Threats to Software Development Organizations Grow
Attackers are aware of this weakness within the software development pipeline, which is why threats to development organizations are metastasizing. Just in the last year alone, we have seen a series of attacks on development infrastructure and software supply chains. In one April 2021 incident, attackers were successful in pushing malicious, unreviewed code directly to the PHP main branch, ultimately resulting in a compromised, formal version of PHP being pushed to all PHP websites. That same month, there was a breach at the firm CodeCov, which involved unauthorized access to and modifications of the company’s Bash Uploader script. An investigation of that incident ultimately concluded that the alteration of a single line of code in that script by an unauthorized third party enabled the attackers to (potentially) export information stored in the users’ continuous integration (CI) environments.

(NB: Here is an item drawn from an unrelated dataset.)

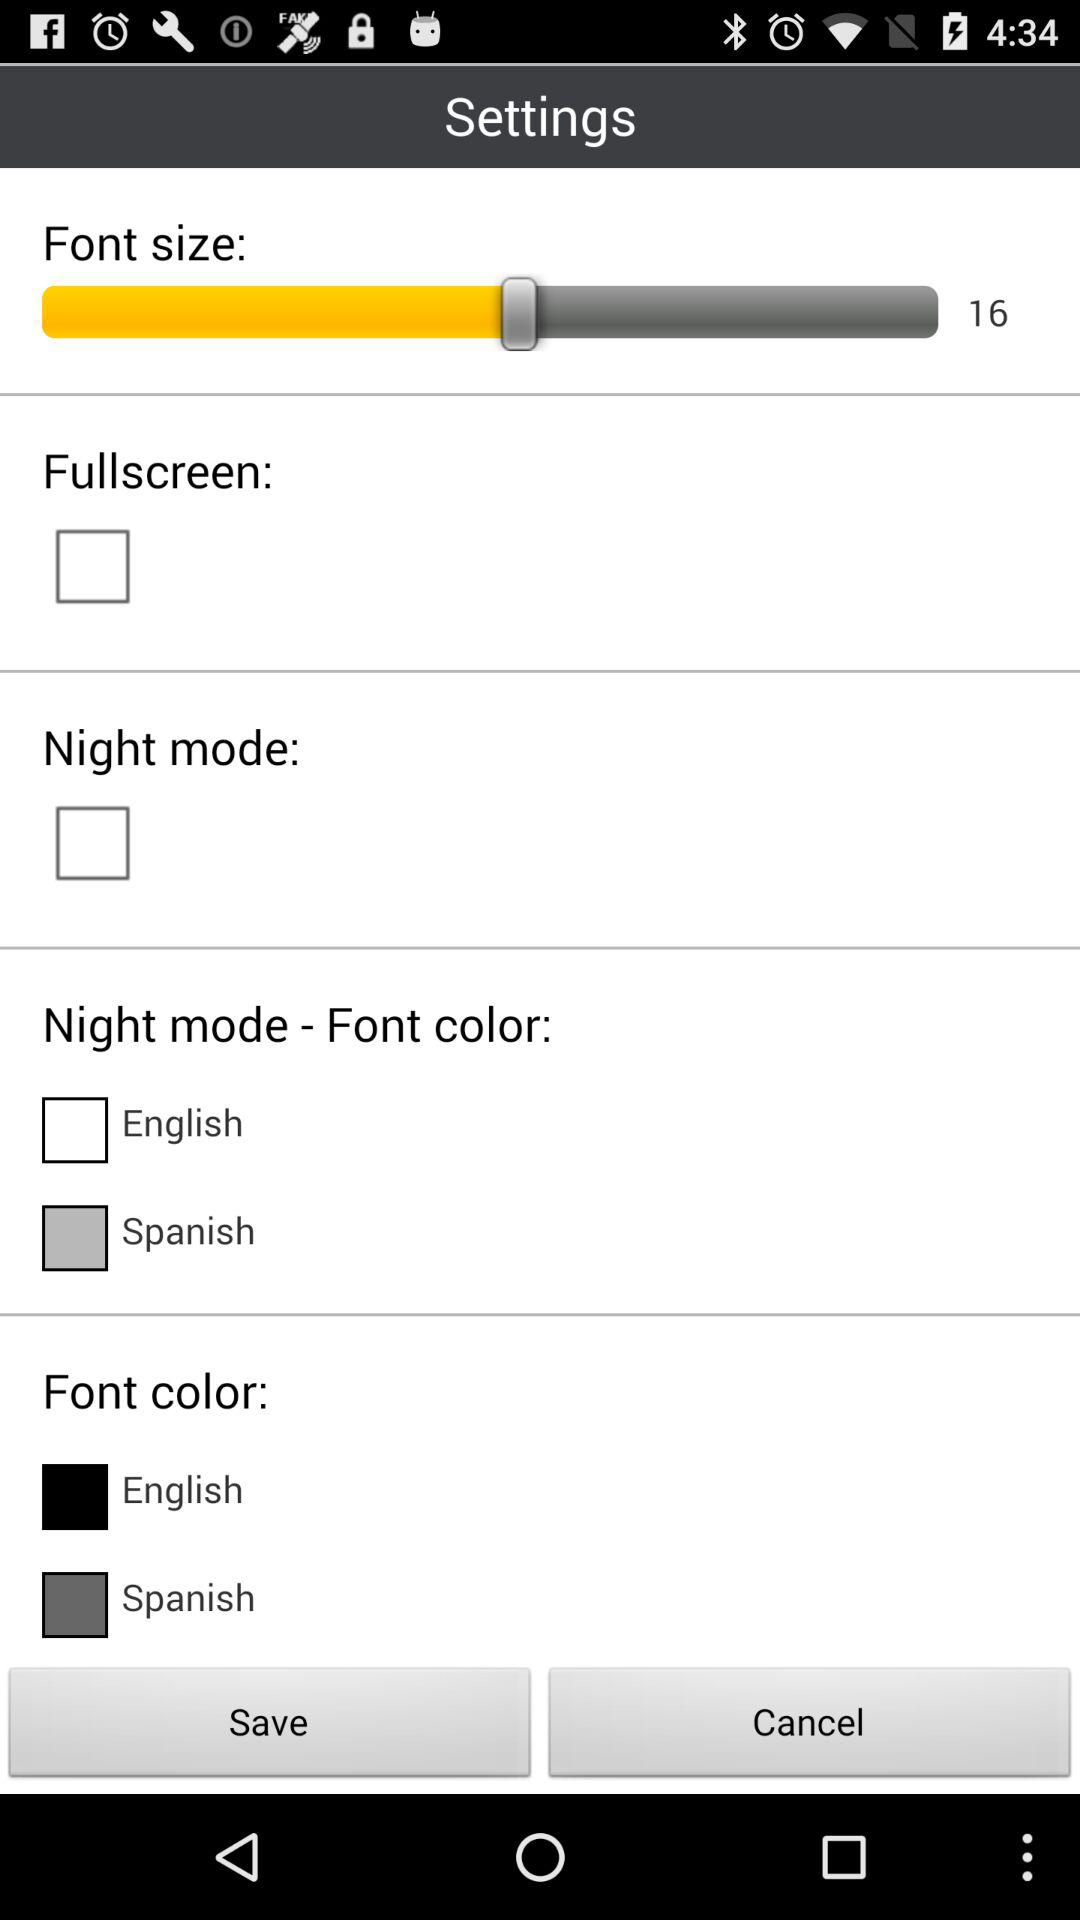  I want to click on switch autoplay option, so click(112, 841).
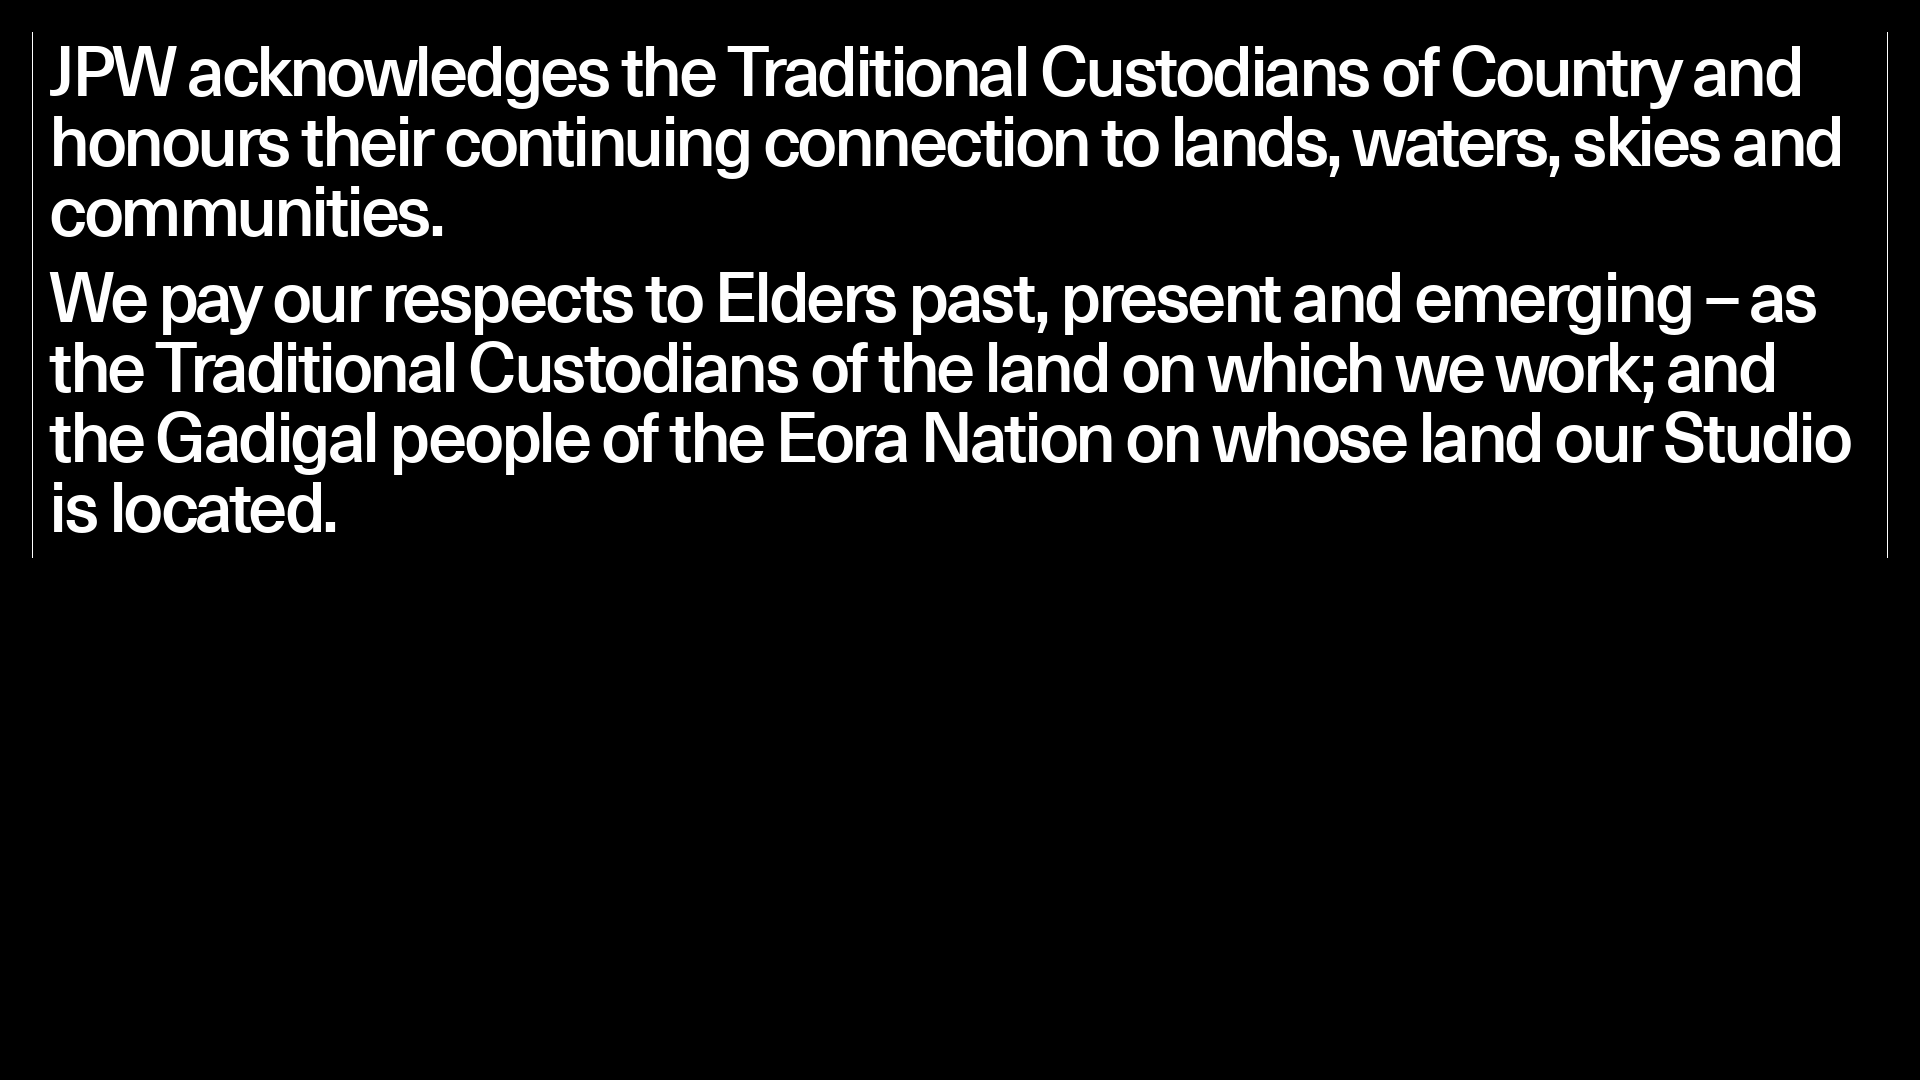 Image resolution: width=1920 pixels, height=1080 pixels. Describe the element at coordinates (1198, 85) in the screenshot. I see `People` at that location.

More recently, ReversingLabs observed proof-of-concept and “white hat” activities testing so-called “dependency confusion” attacks, in which attackers set up malicious packages in public repositories like GitHub that squat on the names of private, non-public repositories and sport high version numbers. Misconfigurations in package management systems can result in these malicious components being imported in lieu of the legitimate, privately managed namesakes. As ReversingLabs found, a number of malicious modules discovered on the npm platform were used to target German technology, manufacturing and entertainment firms. It was later revealed to be the work of a white hat firm conducting red team exercises on behalf of those firms. Red team exercises aside, RversingLabs research also detected other, malicious packages in npm, as well as similar attacks targeting Ruby Gems and Python Package Index (PyPi).
And that doesn’t even count issues like the Travis CI flaw that exposed (potentially) millions of credentials to developers’ accounts on GitHub, Amazon Web Services and Docker Hub. Lapses like that can fuel supply chain attacks, giving malign actors the ability to insert malicious code into otherwise legitimate open source or proprietary code repositories. After reading such headlines, and without the means to check code intent, how can developers trust their software to update? And how can they do so while at the same time being forced to frequently update their dependencies to reduce or eliminate critical software vulnerabilities?
Dev Teams Need New Tools
For software development organizations struggling to meet delivery deadlines and satisfy customer expectations, reorienting to address amorphous software supply chain threats and attacks is a bridge too far. The same is true for enterprises struggling to staff security teams and simply keep on top of targeted phishing attacks or threats to public-facing IT assets. Too often, these entities only find religion about software supply chain attacks after they have occurred.
What software development organizations need is a way to secure the CI/CD pipelines and release packages, ensuring that their software builds are free of code tampering and other supply chain risks introduced through build systems. That should include the ability to detect compromises by monitoring for malicious software changes and enforcing security controls and failure conditions on software build processes to ensure that you can release your code with confidence.
On the customer end, organizations need a way to detect malicious behaviors and unauthorized software changes in compiled binaries before they are released into production, while also monitoring for risks like exposed secrets or exploitable software vulnerabilities that might lurk in compiled code.